[Collected data entries]
····················

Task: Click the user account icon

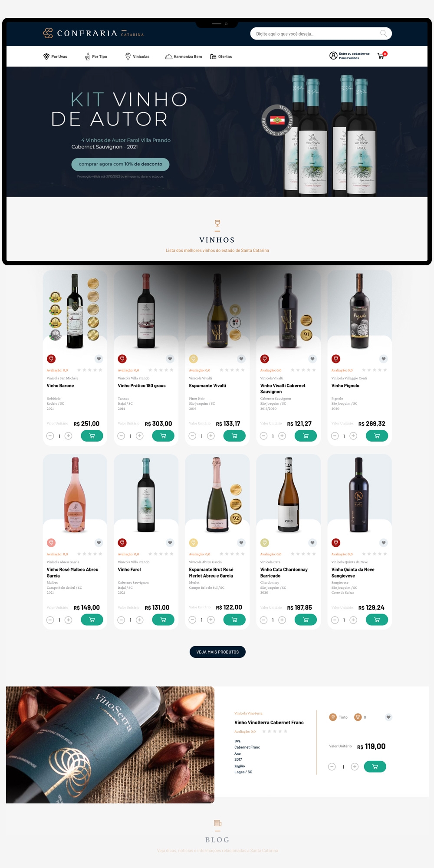Action: (x=333, y=56)
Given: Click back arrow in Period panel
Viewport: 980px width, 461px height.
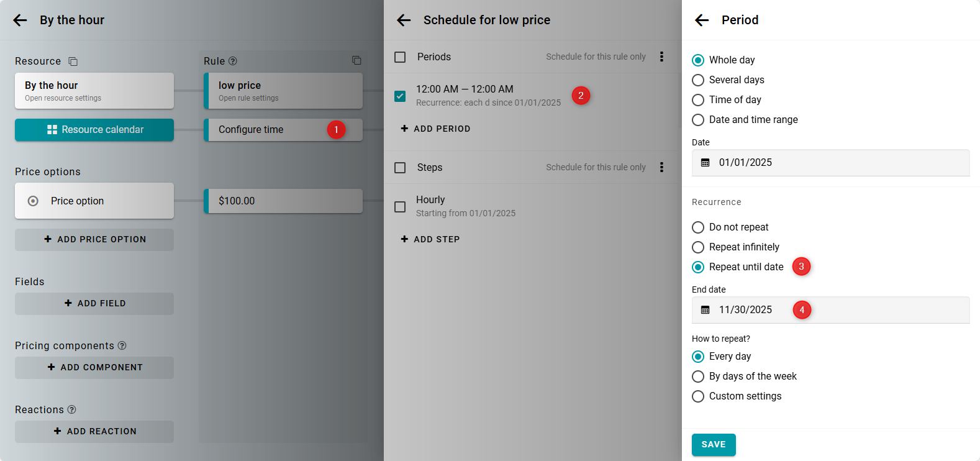Looking at the screenshot, I should click(x=702, y=20).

····················

Description of the task — Output only the lines that run from the line containing "Given: Click back arrow in Period panel" to the last line of the data, exactly as they stand and without pictures.

Output of the exercise —
Given: Click back arrow in Period panel
Viewport: 980px width, 461px height.
Looking at the screenshot, I should click(x=702, y=20).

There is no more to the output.